Al-Asy’ariyah merupakan sebutan dari sebuah kelompok yang dinisbahkan kepada pendirinya yaitu Abu al-Hasan Ali ibn Ismail ibn Abi Basyar Al-Asy’ari. Seorang tokoh yang dulunya adalah penganut Mu’tazilah. Nasab (genealogi) dari beliau bersambung pada salah satu sahabat Rasulullah yaitu Abu Musa Al-Asy’ari.

Kehidupan Abu al-Hasan al-Asy‘ari

Abu al-Hasan al-Asy’ari lahir di Bashrah pada sekitar tahun 260 H/873 M. Beliau merupakan orang yang pandai dalam berbagai keilmuan, bahkan mendiang ayahnya pun merupakan ahli hadis.
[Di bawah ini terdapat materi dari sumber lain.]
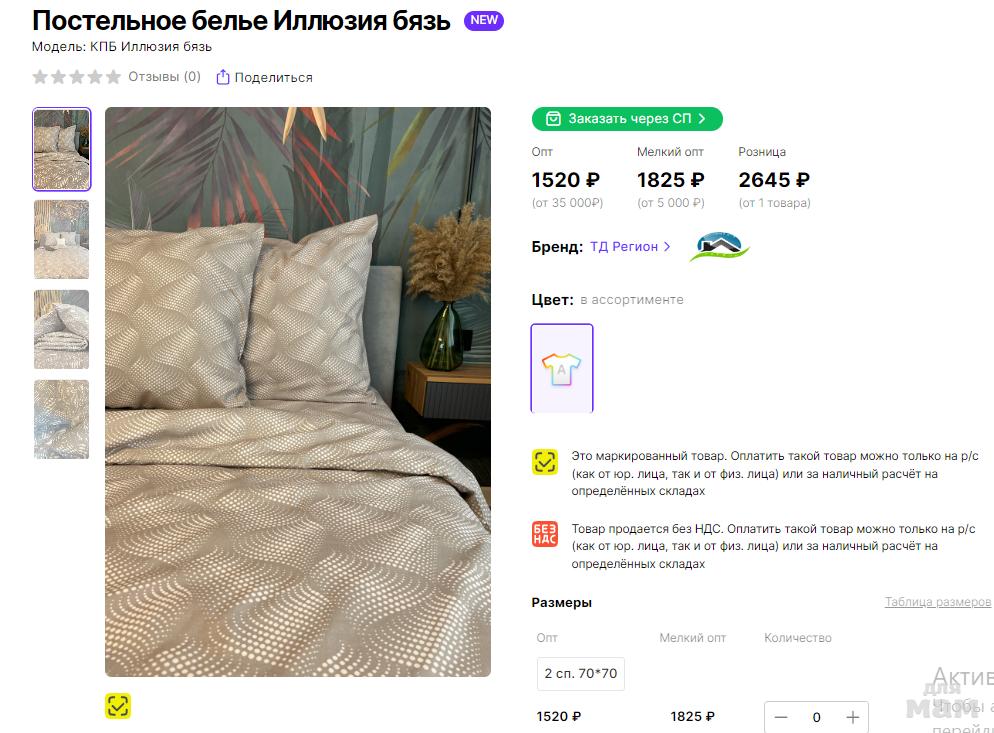The width and height of the screenshot is (994, 733).
Task: Click the ТД Регион brand logo
Action: pyautogui.click(x=719, y=246)
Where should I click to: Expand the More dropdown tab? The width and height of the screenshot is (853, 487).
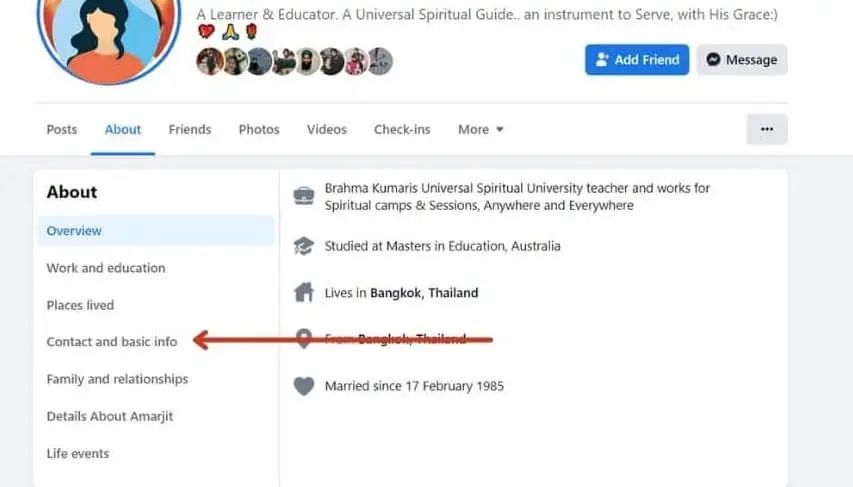(x=480, y=129)
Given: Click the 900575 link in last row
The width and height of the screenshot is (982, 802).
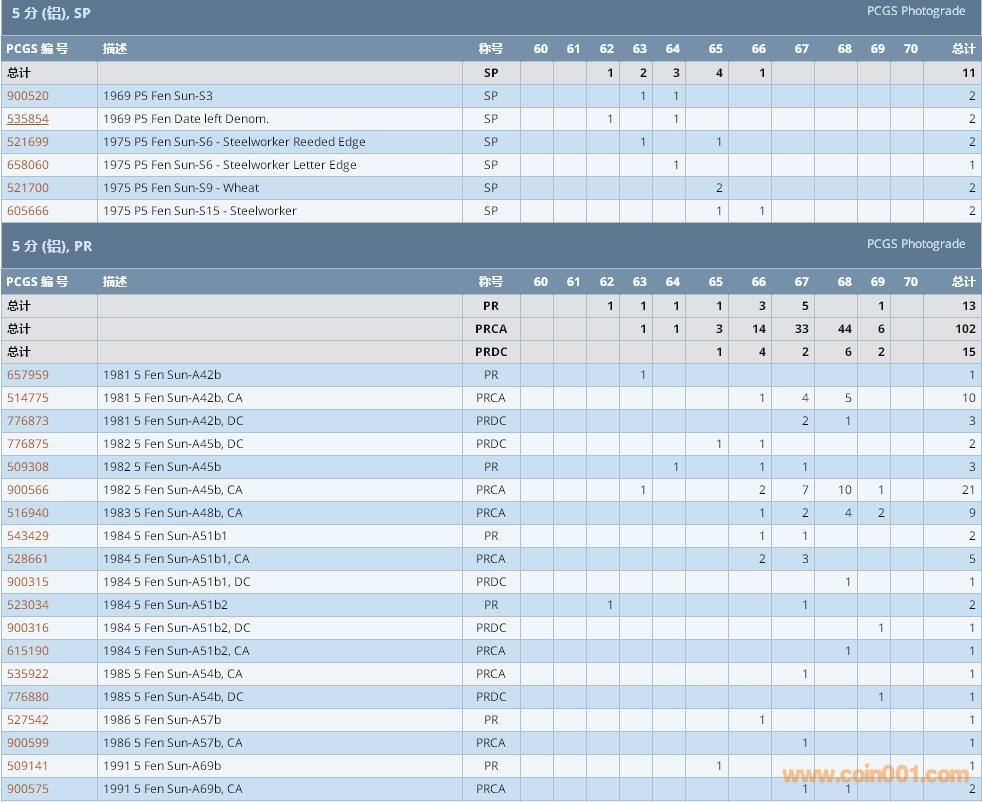Looking at the screenshot, I should [x=28, y=789].
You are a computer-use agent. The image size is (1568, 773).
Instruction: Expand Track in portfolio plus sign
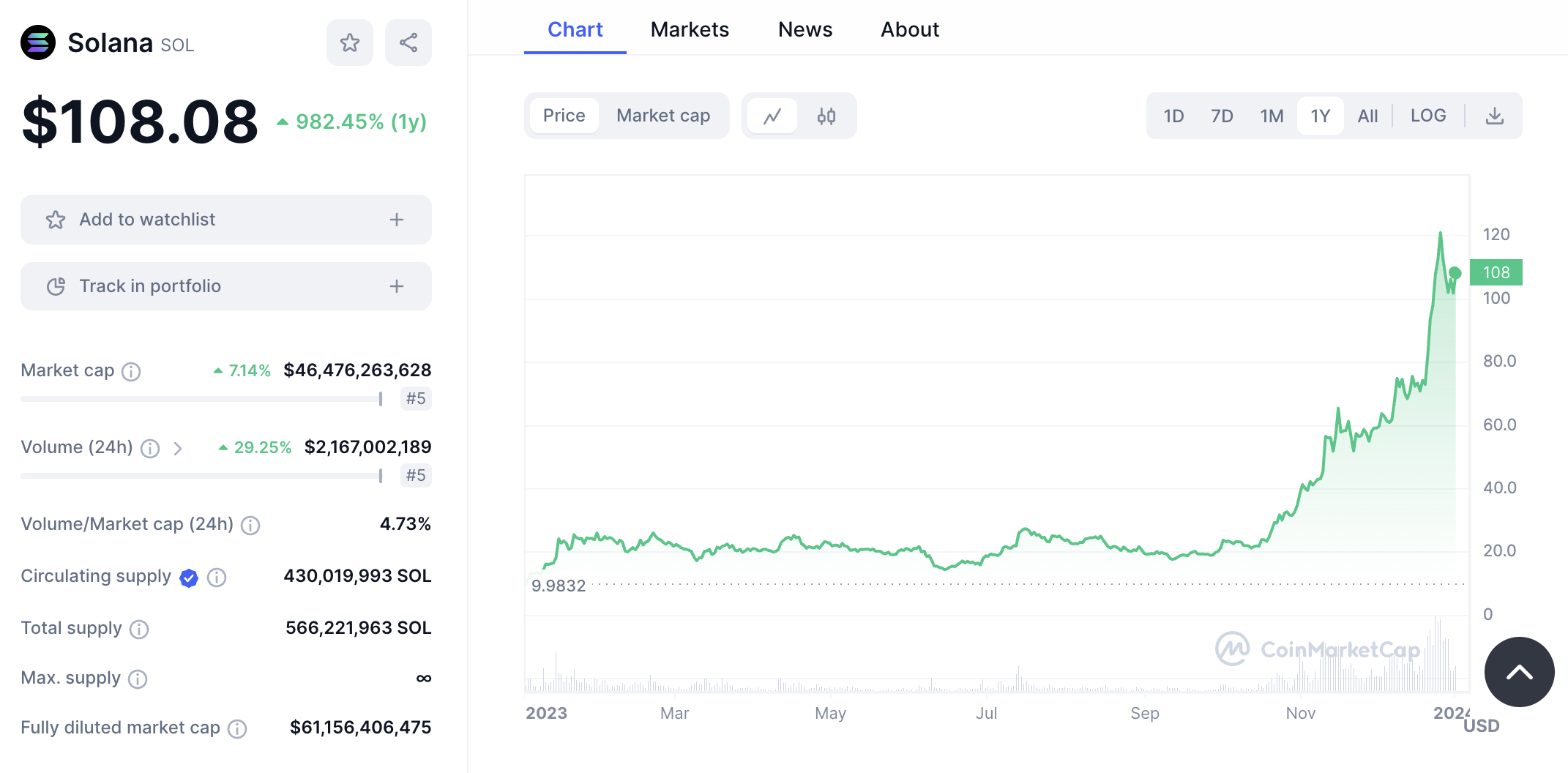pos(397,286)
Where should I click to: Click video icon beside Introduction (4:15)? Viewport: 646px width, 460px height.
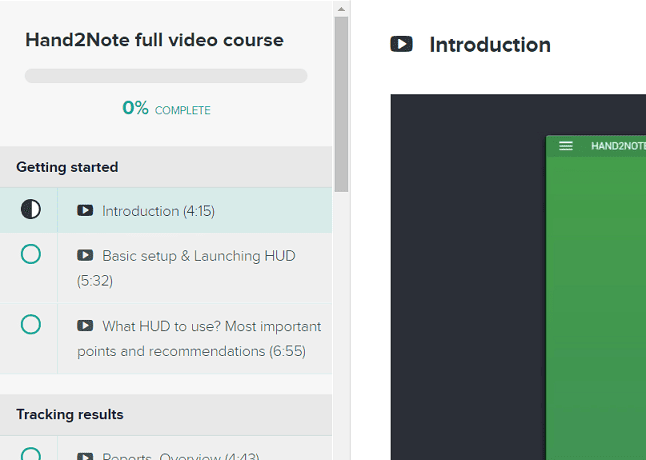pos(85,211)
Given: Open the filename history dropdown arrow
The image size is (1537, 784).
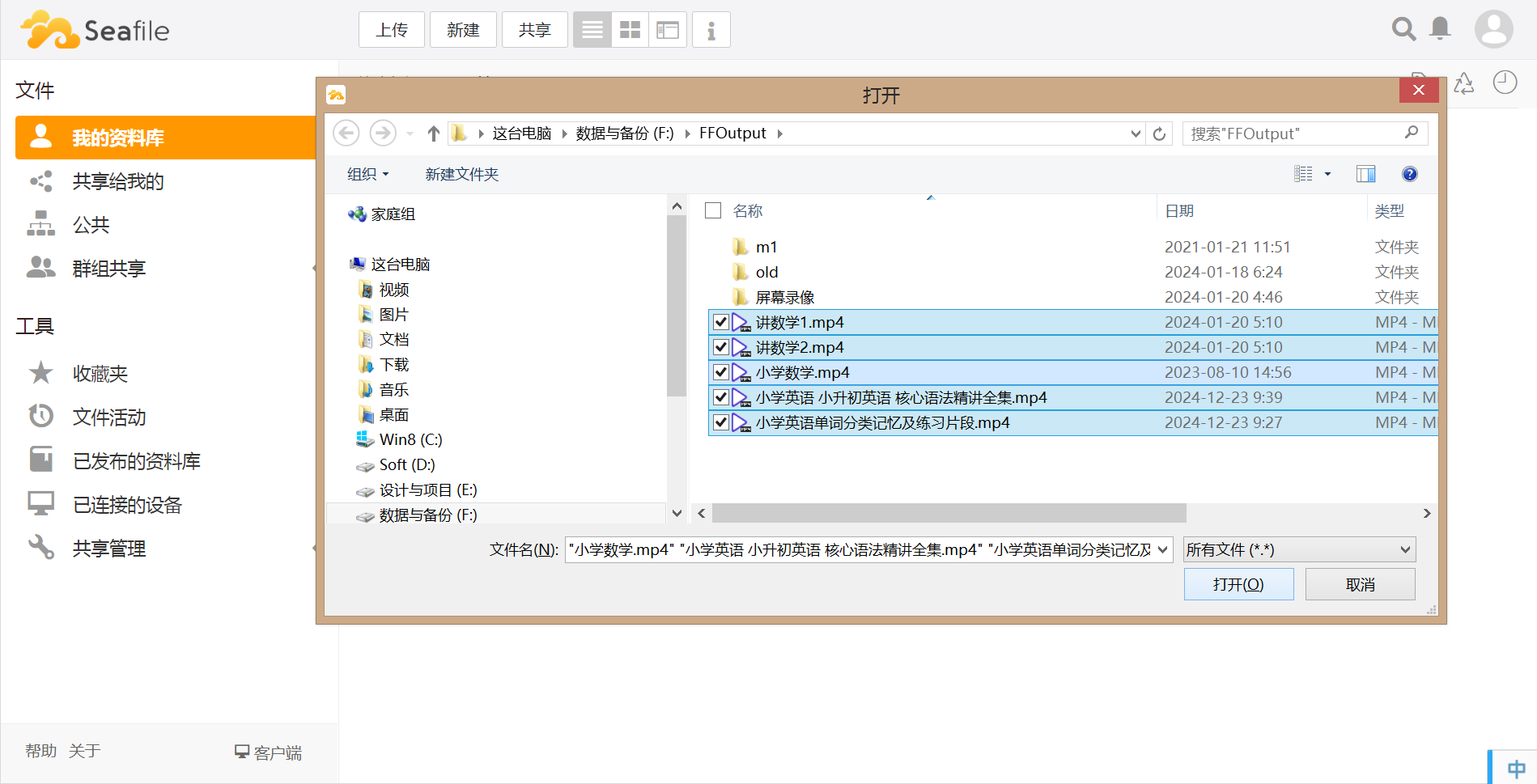Looking at the screenshot, I should point(1162,550).
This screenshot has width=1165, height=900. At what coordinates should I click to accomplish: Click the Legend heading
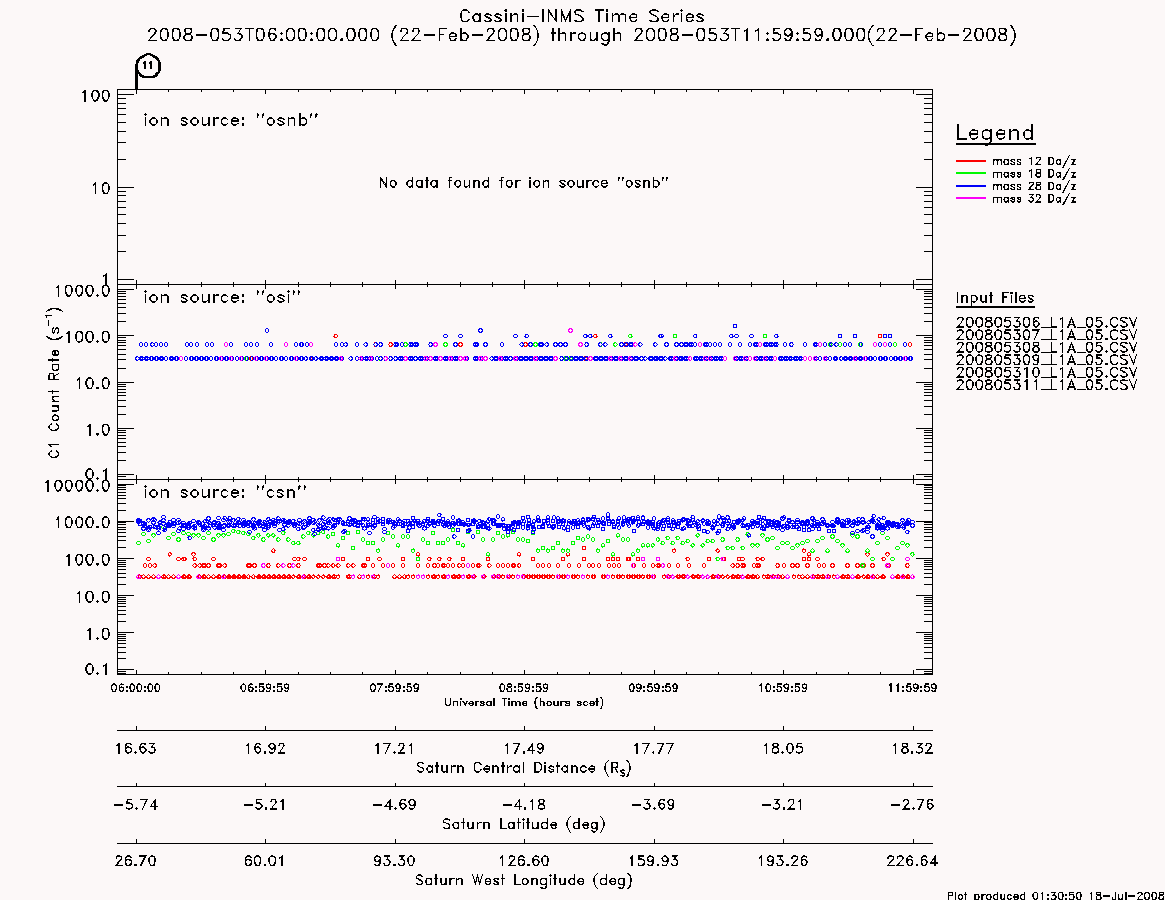pyautogui.click(x=995, y=133)
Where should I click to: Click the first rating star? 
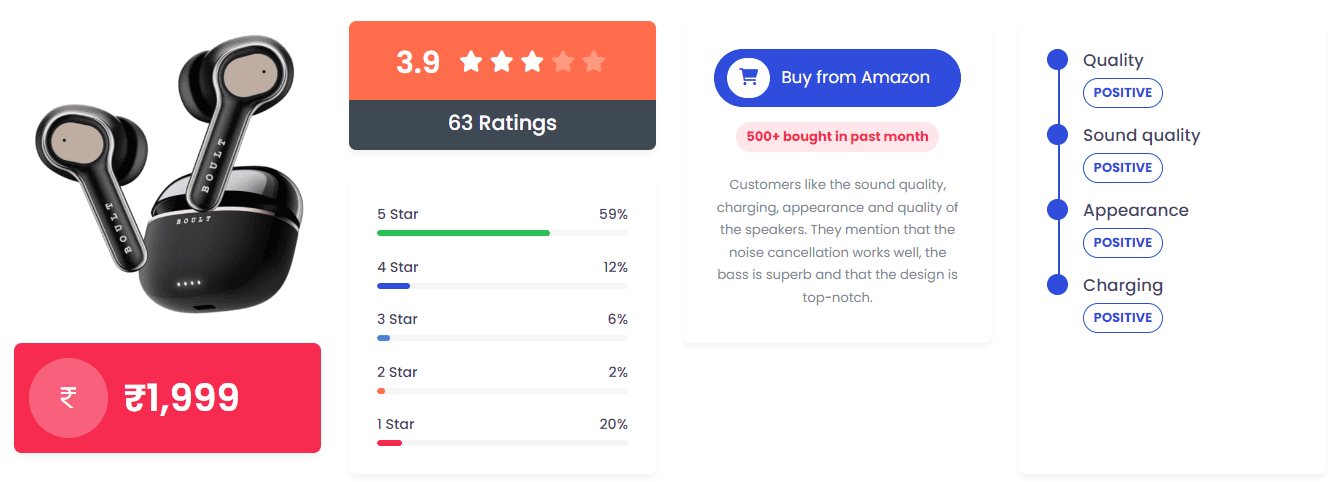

Selain itu, beliau juga menimba ilmu kepada Zakariya ibn Yahya As-Saji, seorang ulama hadis dan fikih, serta Abu al-Abbas Ahmad ibn Umar ibn Suraij.

Abu al-Abbas, seorang ulama ahli dalam bidang fikih serta ilmu kalam ini merupakan orang yang punya pengaruh besar terhadap perkembangan pemikiran Abu al-Hasan al-Asy’ari, karena beliau lah yang telah membawa Abu al-Hasan al-Asy’ari ke Baghdad sehingga ia dapat menjadi tokoh berpengaruh dalam mazhab Islam.

Saat itu, Baghad menjadi pusat pemerintahan kekhalifahan Abbasiyah. Disana al-Asy’ari belajar ilmu serta aliran pemikiran Islam pada ulama Baghdad. Pemikiran Abu al-Hasan al-Asy’ari semakin berkembang, tatkala Ibunya dinikahi oleh salah seorang Ulama besar Mu’tazilah yaitu Abu Ali Al-Jubba’i (303 H).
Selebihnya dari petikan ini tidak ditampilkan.